# VORLIEGENDER TEXT:
▼
„Holzöfen sind nicht die Lösung – sie sind Teil der Lösung“

Wie Öfen im Großen wie im Kleinen zu einer Wärmewende beitragen können

Die Initiative #ofenzukunft möchte für Wissenstransfer und Meinungsbildung im Bereich Biomasse sorgen. Dazu gehört auch eine Interviewreihe, die sie gemeinsam mit der Zeitschrift Kachelofen & Kamin veröffentlicht. Befragt werden Expertinnen und Experten aus Politik, Forschung und der Industrie. In der aktuellen Ausgabe spricht Hubertus Brunner, Inhaber und Geschäftsführer des gleichnamigen Herstellers von Heizlösungen, mit Dr. Johannes R. Gerstner über den Holzofen als Teil innovativer Wärmekonzepte und seine Rolle für den Wärmemarkt in Deutschland.

Dr. Johannes R. Gerstner: Herr Brunner, hat der Ofen eine Zukunft?
▲
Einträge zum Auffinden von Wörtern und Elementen
▼
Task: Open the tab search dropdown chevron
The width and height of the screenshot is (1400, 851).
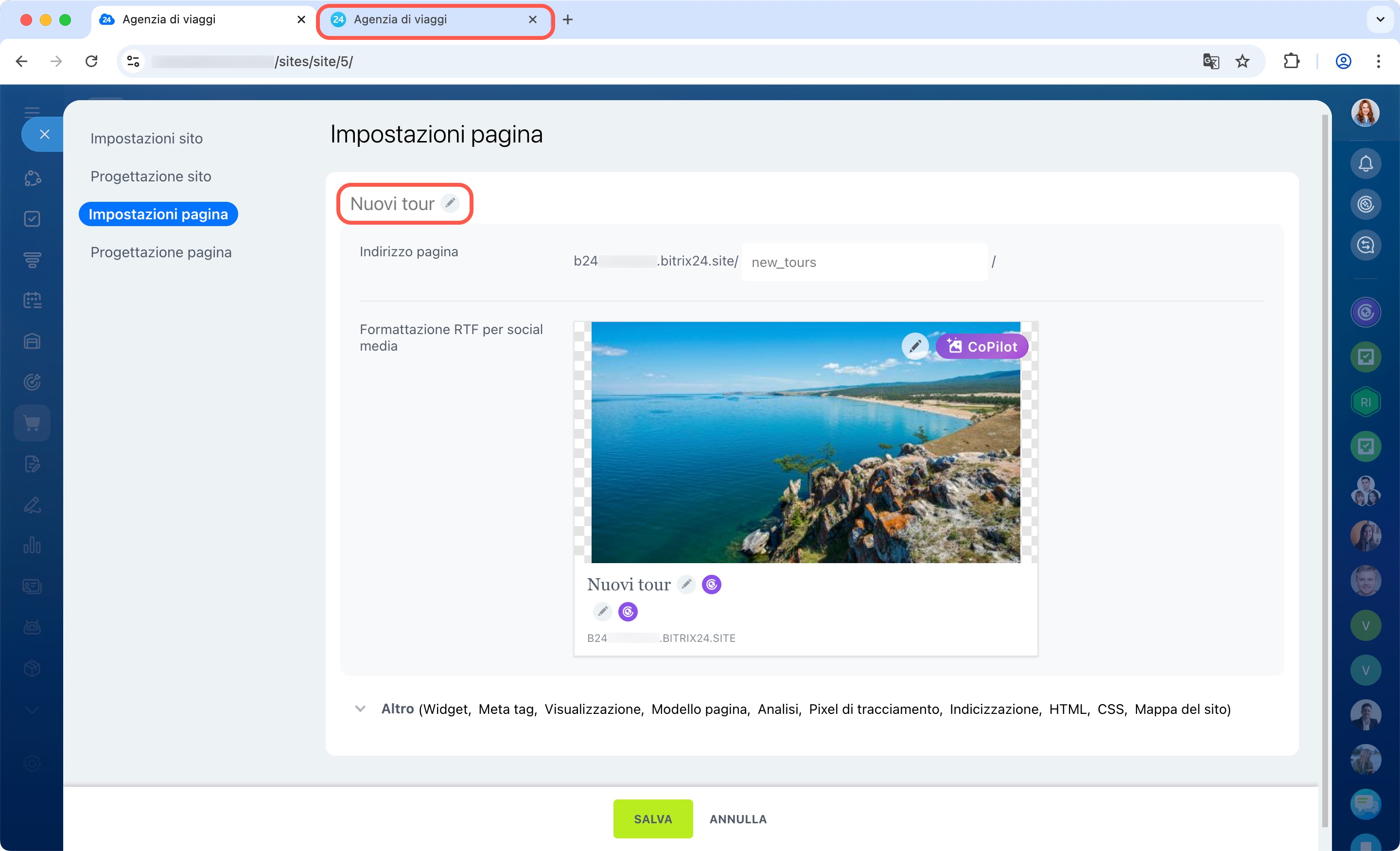Action: pos(1380,19)
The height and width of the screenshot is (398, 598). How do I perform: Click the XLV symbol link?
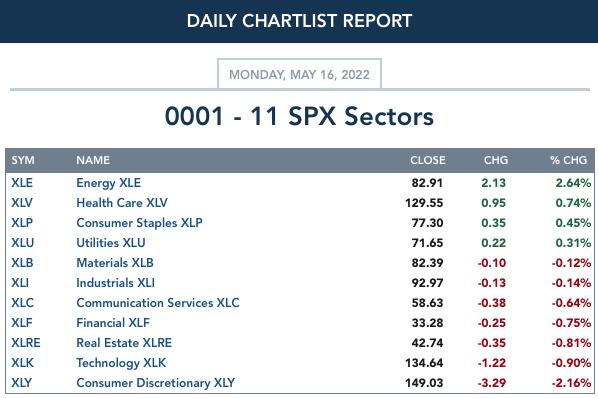tap(22, 203)
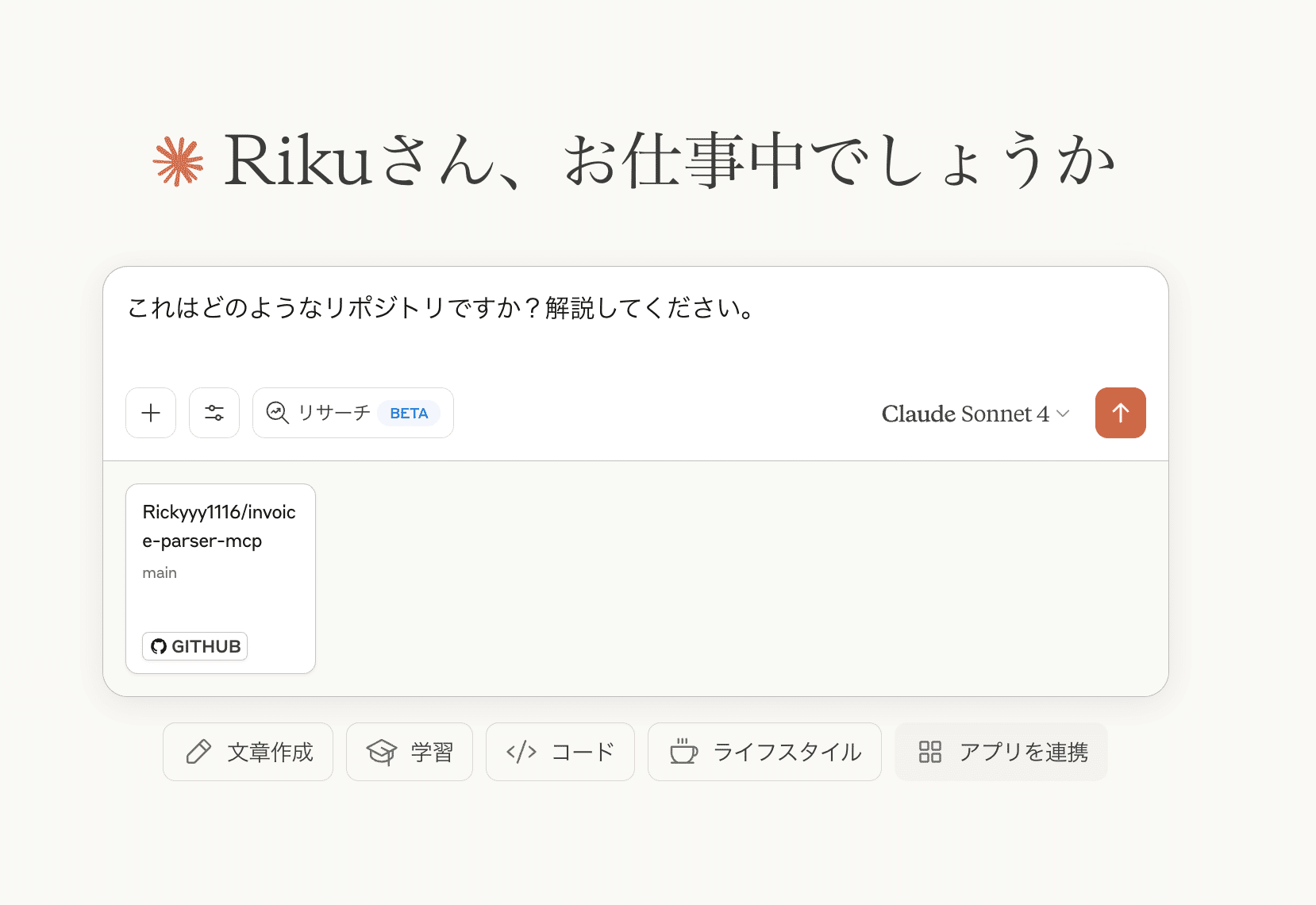Open the tools settings sliders icon
The width and height of the screenshot is (1316, 905).
point(214,413)
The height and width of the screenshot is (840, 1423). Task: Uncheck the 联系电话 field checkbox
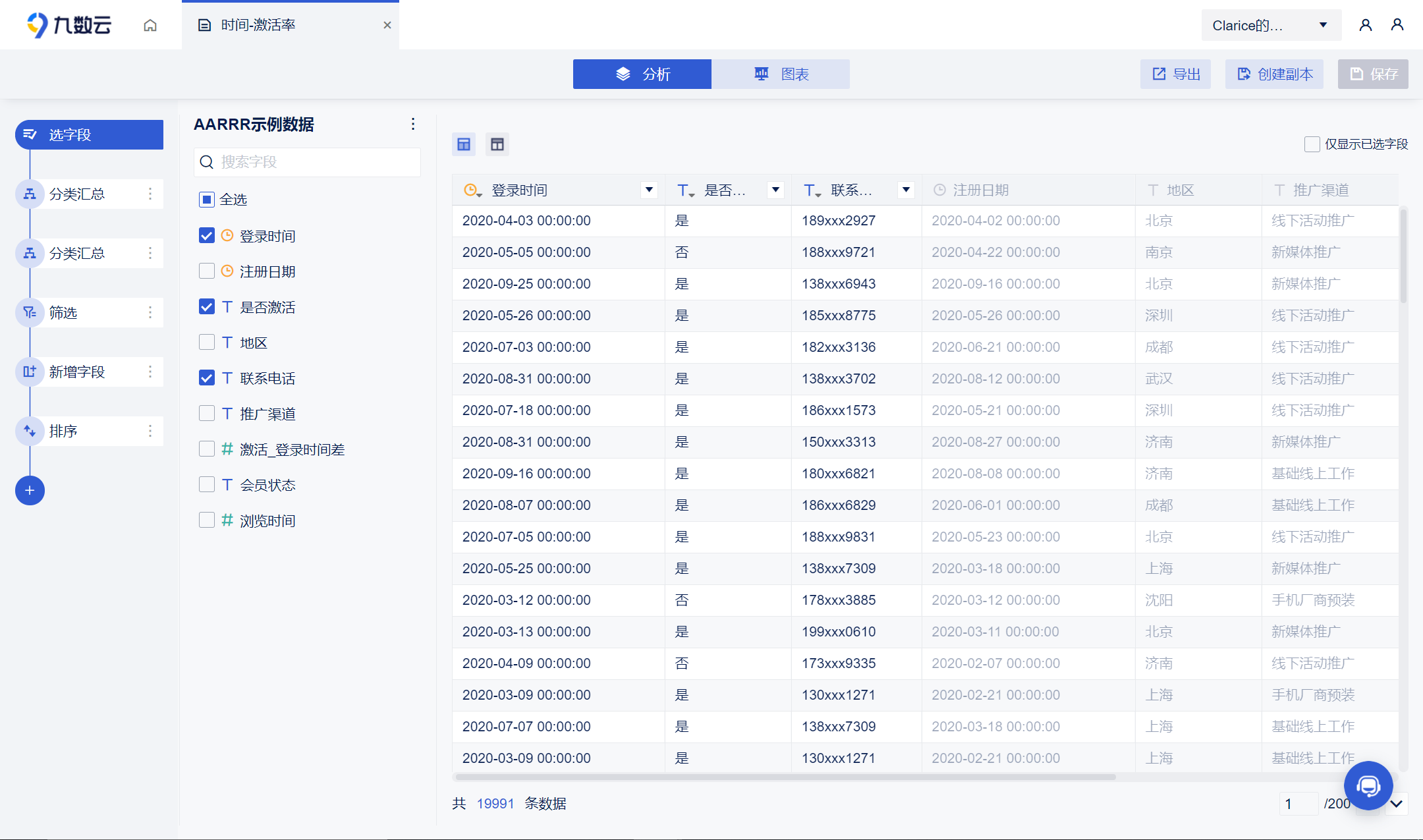coord(207,378)
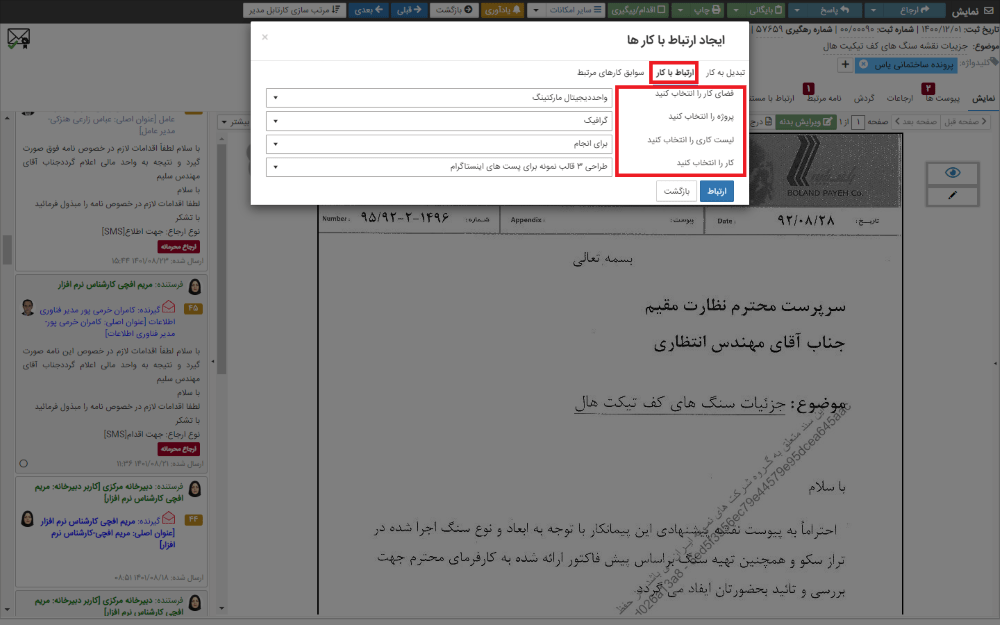Image resolution: width=1000 pixels, height=625 pixels.
Task: Click the page number input field
Action: [x=857, y=120]
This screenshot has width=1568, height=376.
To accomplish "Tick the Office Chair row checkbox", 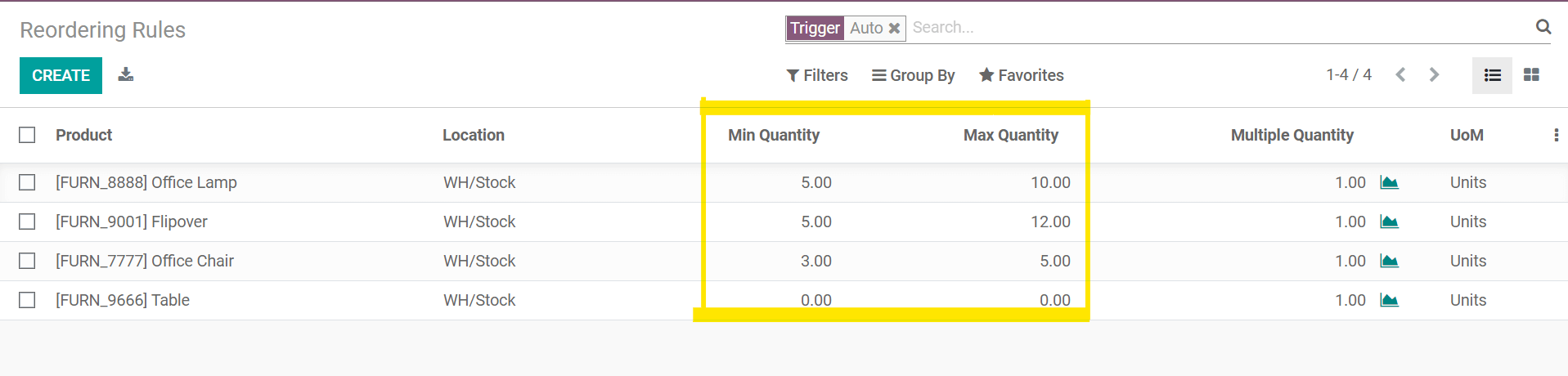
▲
# GEGEBENE AUFGABE A:
Entnehmen Sie sämtliche Zeilen der Datensätze wortgetreu und lassen Sie die Bilder dabei weg.
# GEGEBENE AUFGABE B:
Setzen Sie den Text über Holzöfen als Teil der Wärmewende im Anschluss an seinen letzten Satz fort.
Die Datensätze haben mit dem Text nichts zu tun.

# ERGEBNIS DER AUFGABE A:
Task: Open the tab search dropdown chevron
The width and height of the screenshot is (1400, 851).
Action: pos(1380,19)
The height and width of the screenshot is (398, 598). How do I perform: Click the XLV symbol link?
tap(22, 203)
Open the tools settings sliders icon
The width and height of the screenshot is (1316, 905).
point(214,413)
The height and width of the screenshot is (840, 1423). Task: Uncheck the 联系电话 field checkbox
coord(207,378)
Image resolution: width=1000 pixels, height=625 pixels.
Task: Click the page number input field
Action: [x=857, y=120]
This screenshot has width=1568, height=376.
To accomplish "Tick the Office Chair row checkbox", 

# ERGEBNIS DER AUFGABE B:
Hubertus Brunner: Natürlich hat der Ofen eine Zukunft. Das Feuer hat es schon gegeben, noch bevor überhaupt an andere Wärmeerzeuger zu denken war. Und es wird das Feuer noch viele Jahre geben. Der Ofen muss sich aber der Zeit anpassen – und den Anforderungen.

Dr. Johannes R. Gerstner: Was sind diese Anforderungen für den Ofen?

Hubertus Brunner: Das neue Gebäudeenergiegesetz GEG zeigt ja, das wir mit dem Ofen durchaus politische Anforderungen treffen. Er ist als erneuerbare Wärmequelle mit zehn Prozent anrechenbar. Was wir nun schaffen müssen ist, dass der Ofen noch sauberer und effizienter wird. Die Energie aus Holz muss sinnvoll genutzt werden.

Dr. Johannes R. Gerstner: Was bedeutet das politisch?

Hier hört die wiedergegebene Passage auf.